Like any sector, an insurance claim has its own jargon, often completely meaningless to the lay-person. At Allied Claims, we try always to talk in plain language to our clients and explain any technical terms, but it’s as well to know some of the terminology for any contact with other professionals, such as a Loss Adjuster.
Over the next few months, I’ll be giving a guide to some of the most important terms. Here are three to start.
Unexpected and unplanned damage or harm caused to a property or a person.
This seems obvious, but “accidental” doesn’t have quite the usual meaning for the purposes of insurance. For damage to be judged accidental, it must be clear that you haven’t substantially contributed to the damage by action or negligence.
For example, suppose you’re carrying a sealed tin of paint through your house.
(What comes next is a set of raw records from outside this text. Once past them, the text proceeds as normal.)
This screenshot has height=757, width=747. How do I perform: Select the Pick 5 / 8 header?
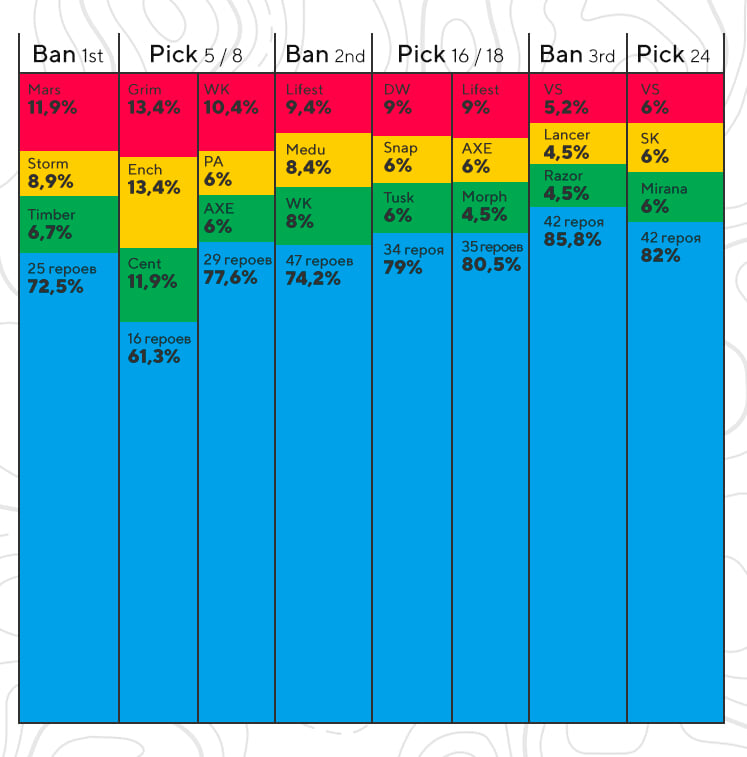tap(197, 54)
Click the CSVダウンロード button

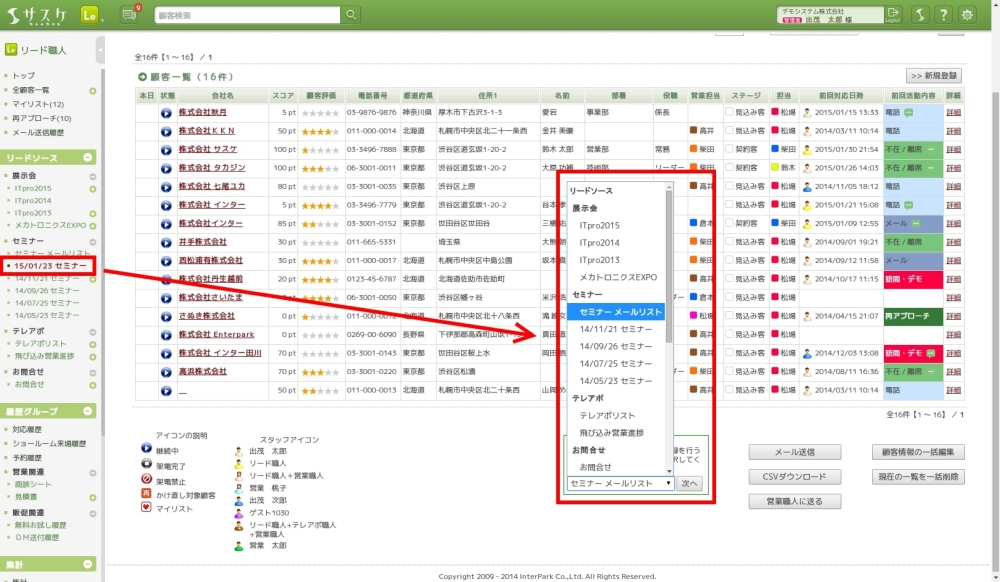794,477
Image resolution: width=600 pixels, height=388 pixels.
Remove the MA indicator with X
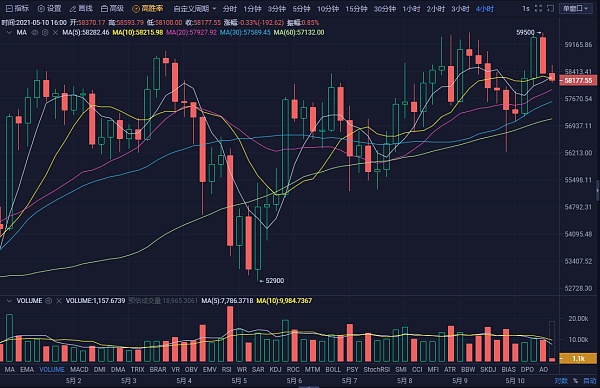tap(55, 33)
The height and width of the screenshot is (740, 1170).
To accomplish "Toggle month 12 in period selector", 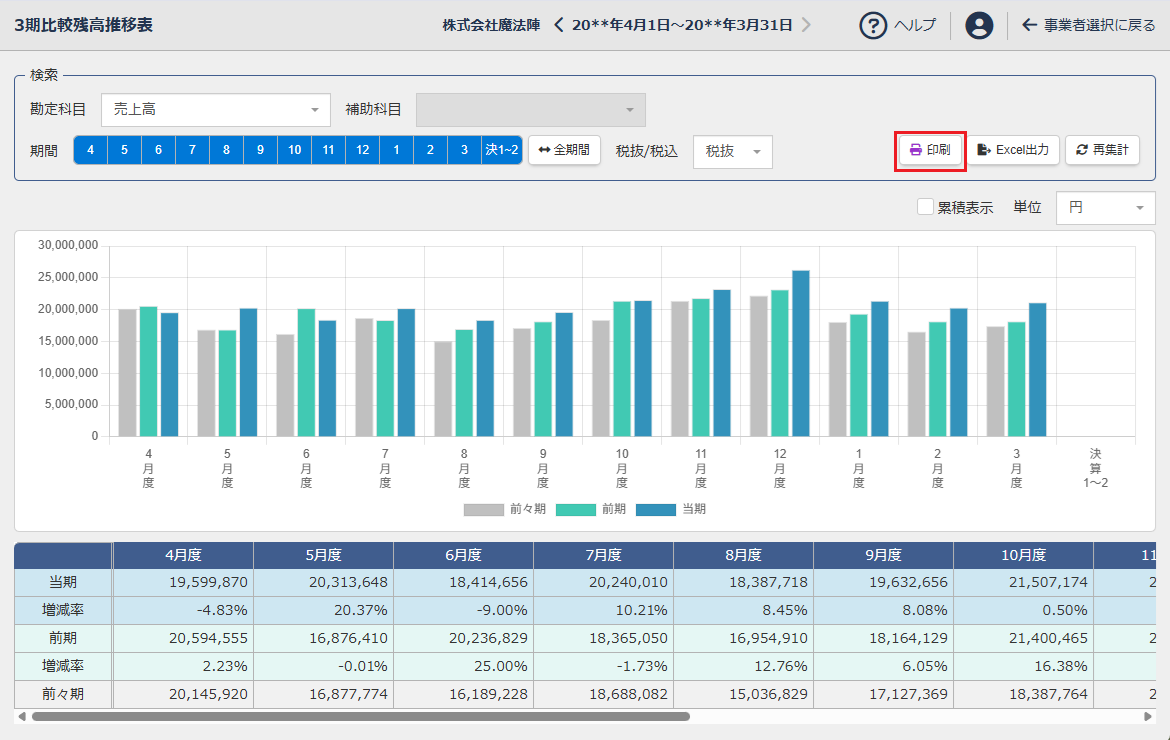I will [x=362, y=150].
You stumble, the tin flies out of your hand and hits the floor hard enough to burst open. Suddenly, you have a carpet that looks like a Jackson Pollock painting.
This is definitely accidental, and your insurance claim should be accepted. If, on the other hand, you were carrying an open tin of paint with no lid, the Loss Adjuster may judge the damage as partially your own fault and advise the insurance company to refuse the claim.
Aggregate Limit of Indemnity
The maximum amount an insurer will pay for all insurance claims over a set time frame.
Understandably, an insurance company isn’t willing to commit an unlimited amount of money per claim. Most people only ever need to make one or two claims on an insurance policy, if any, but there are exceptions.
Most policies will include an aggregate limit of indemnity, which will set a figure on the limit they’re liable to pay out in total over a set period. This is usually the lifetime of the policy, but occasionally a different time-scale is specified. If the combined total reaches this cut-off point, the insurance company will no longer pay your claim, however valid.
Assurance vs Insurance
Assurance is against something that will happen; insurance is against something that may happen.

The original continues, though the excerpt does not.